On a clear day, you can see England from the shoreline of France, especially from the obvious landmark: the Cliffs of Dover. The North Sea connects to the English Channel at its narrowest point, the Strait of Dover, at the eastern end of the Channel.
The Irish Sea separates the mainland of the United Kingdom from the island of Ireland. On a clear day, standing on Snaefell on the Isle of Man, England, Northern Ireland, Scotland, and Wales are all visible from the peak. This is slightly ironic since the Isle is not part of the UK but has the best view of all the UK’s constituent parts.
Take a Nautical Trip and Capture Your Memories in Wood
No matter which international sea you chose to see first, you will find a breathtaking adventure at hand. Each of these historic basins formed and created life and prosperity for the land and the people that surround it.
The seabed and continental plates created depths and shallows that can be seen in nautical art. Plus, the detail of a high-quality wood map will inspire further exploration and more travel. Each location will bring more questions and fuel the burning desire to learn more about each sea, its creation, and how to capture the picturesque quality and burn it into memory.
Travel brings the need for more travel. To explore the world around us is to deepen our understanding of it, ourselves, and each other.
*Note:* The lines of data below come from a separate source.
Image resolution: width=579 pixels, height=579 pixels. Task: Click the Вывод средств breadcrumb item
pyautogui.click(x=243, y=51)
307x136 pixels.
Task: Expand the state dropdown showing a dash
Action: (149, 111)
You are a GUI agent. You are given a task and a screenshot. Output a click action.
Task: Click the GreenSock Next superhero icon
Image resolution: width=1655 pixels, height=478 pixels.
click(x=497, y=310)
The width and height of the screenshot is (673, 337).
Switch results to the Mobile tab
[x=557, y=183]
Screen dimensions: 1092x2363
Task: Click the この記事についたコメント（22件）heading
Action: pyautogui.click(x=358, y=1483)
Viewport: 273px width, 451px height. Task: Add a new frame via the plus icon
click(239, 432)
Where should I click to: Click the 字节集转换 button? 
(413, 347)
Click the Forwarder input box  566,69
A wood map outlines the shorelines we walked, dramatically emphasizes the depths of the waters we sailed, and solidifies our conviction in the majestic, mysterious quality of each sea we saw.
The pull of the water, the nautical art you display in your home, the call of the seas to your wandering spirit – wanderlust is real! Wherever you start, do not stop. There are always more international seas to see!